13 de Abril – Detenido

“Así María fue recluida fuera del campamento durante siete días. El pueblo no se puso en marcha hasta que Maria fuera readmitida.” Números 12:15
Detenido
El pueblo de Israel estaba caminando por el desierto comandado por Moisés. El hombre que era el intermediario entre Dios y el pueblo. Todos hacían lo que Moisés decía sin discutir, porque él traía la verdad de Dios. Eso le daba poder y autoridad. Y eso es algo que a todos les gusta. Aarón y María, los hermanos de Moisés también fueron seducidos por la dulzura del poder.
No podían comprender por que razón, Dios había elegido para comunicar su voluntad a su hermano menor. Ellos habían estado más tiempo con el pueblo y conocían sus necesidades y caprichos mucho mejor que su pequeño hermano que se había ausentado de la realidad cotidiana del pueblo durante cuarenta años.
Para colmo de males, tenía una esposa cusita, de raza negra, que no era del linaje de Jacob. Era una mala influencia para Moisés. Así que comenzaron a criticar y a murmurar de Moisés y a comentar por lo bajo cosas que no correspondían. No sabemos que fue lo que dijeron de su hermano, pero no serán cosas muy distintas a las que comentamos por lo bajo en la iglesia o en un café cuando nos juntamos con algunos amigos. Murmurar, es hablar por lo bajo. Es la consecuencia del celo y de la envidia.

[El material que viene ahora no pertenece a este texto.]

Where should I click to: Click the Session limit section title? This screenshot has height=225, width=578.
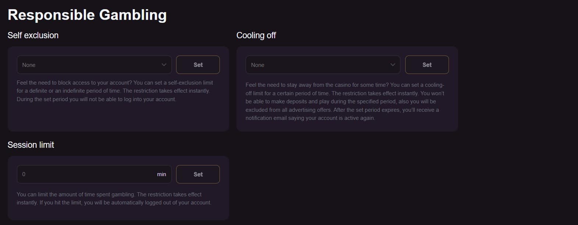[31, 145]
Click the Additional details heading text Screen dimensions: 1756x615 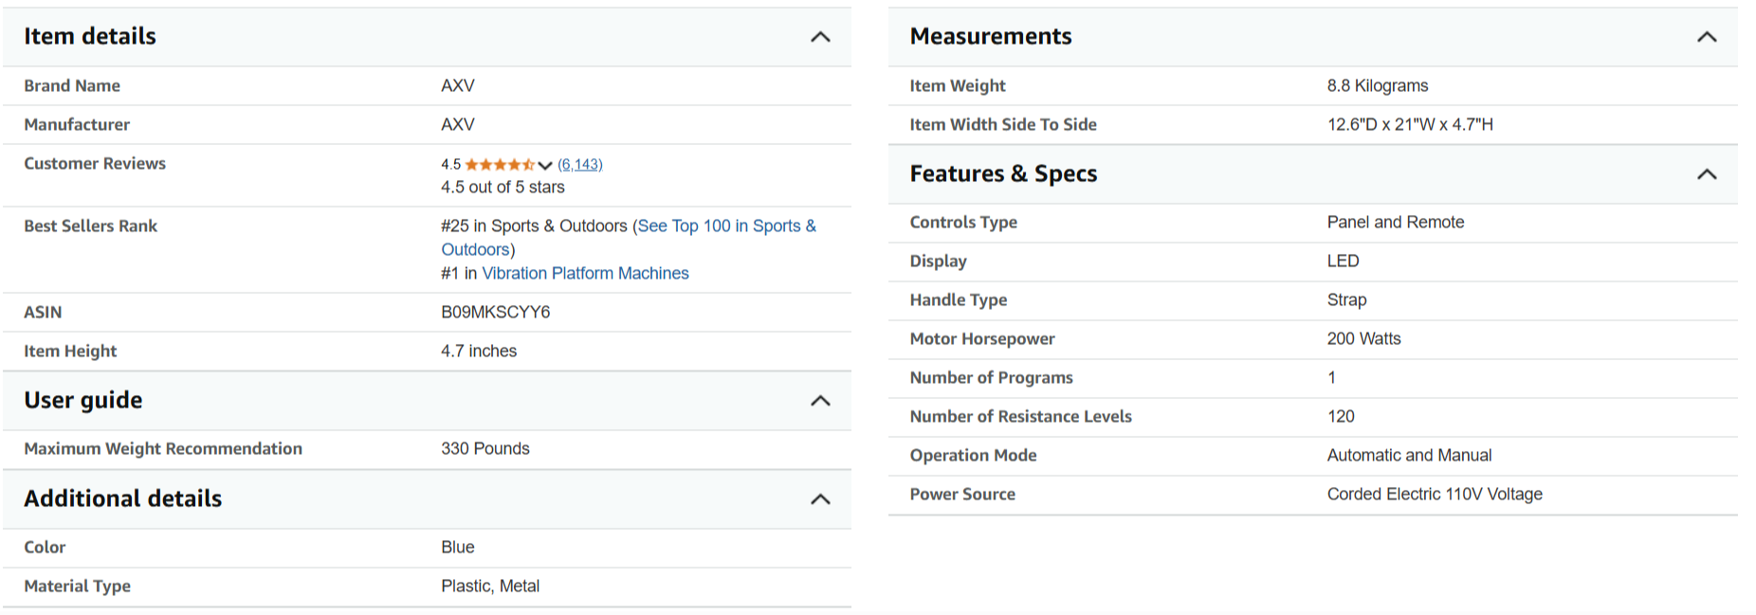coord(122,498)
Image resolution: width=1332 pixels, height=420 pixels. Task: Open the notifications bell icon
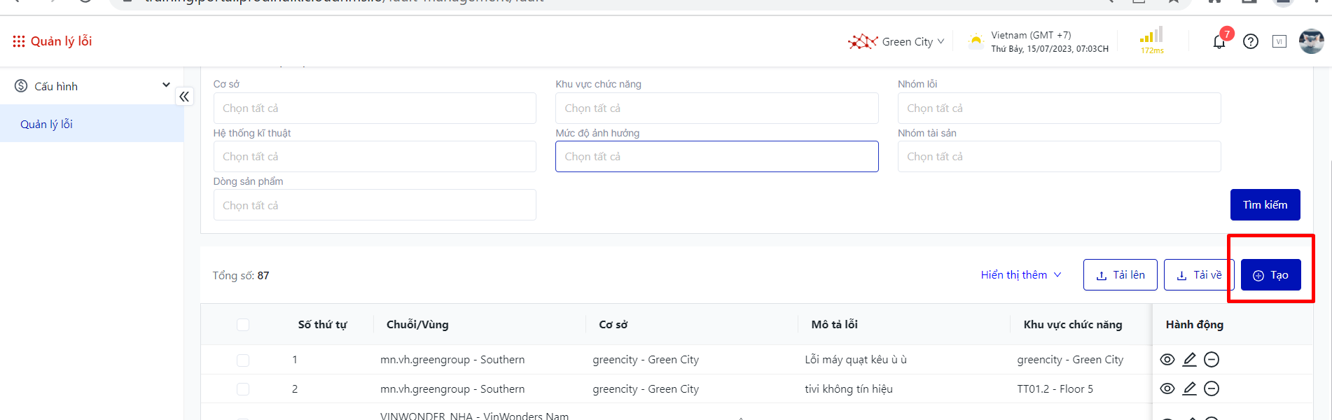tap(1219, 42)
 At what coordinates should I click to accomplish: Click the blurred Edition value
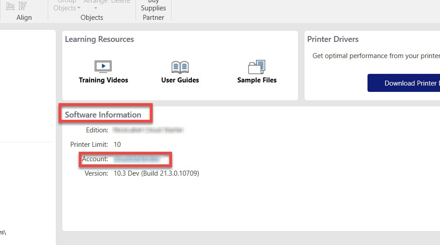[148, 130]
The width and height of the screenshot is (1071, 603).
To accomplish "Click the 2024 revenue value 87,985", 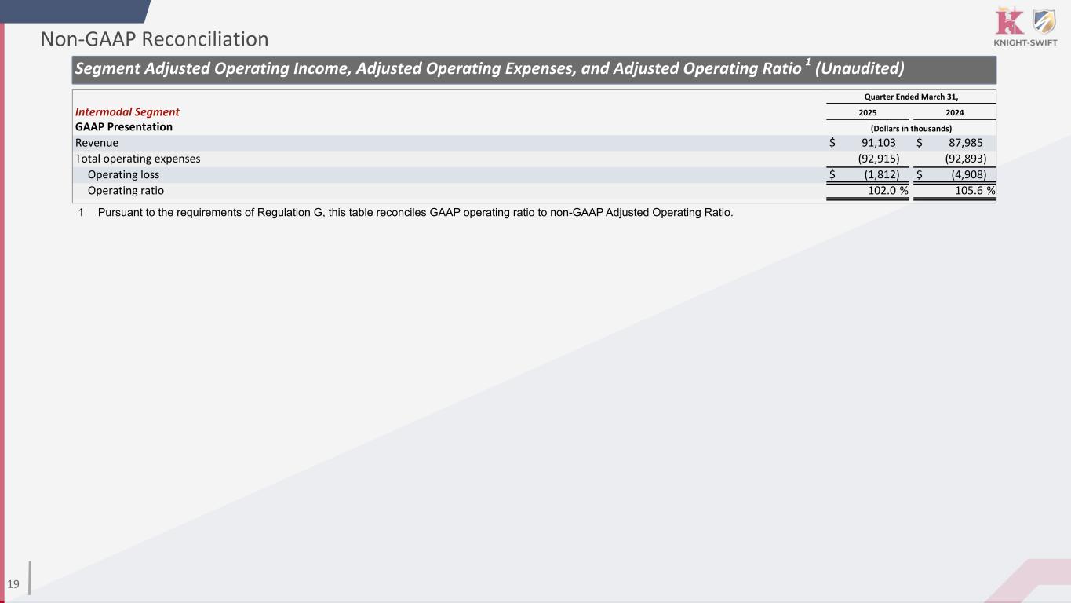I will [962, 143].

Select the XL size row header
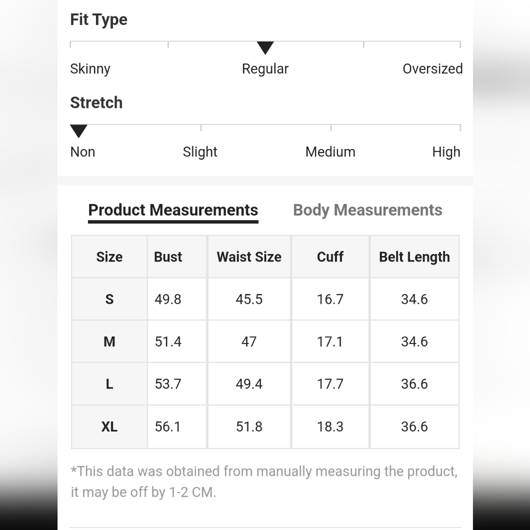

Pero lo que es tan comun para nosotros, para Dios es un pecado terrible. Tanto que castigo a María con lepra y al pueblo con el estancamiento. Por culpa del pecado de María, el pueblo se quedó parado durante siete días.
El pecado tiene este defecto. Detiene. No te das cuenta cuando lo estás haciendo. En ese momento parece lógico y divertido. Pero el pecado siempre paga y paga mal. A la corta o a la larga, sufrimos las consecuencias. Y como le pasó al pueblo de Israel, nos detenemos. Perdemos tiempo, no progresamos, nos estancamos.
María nos enseña una gran verdad. Hoy tienes que elegir de qué manera vas a vivir. Pero tienes que recordar que siempre el pecado te detiene y te perjudica. Y el tiempo que perdés ya no se puede recuperar más. No pierdas tiempo, no retrocedas. Hoy Dios te ofrece vivir de tal manera que avancés y mejorés cada día
REFLEXIÓN – Dios te acelera, no te frenés.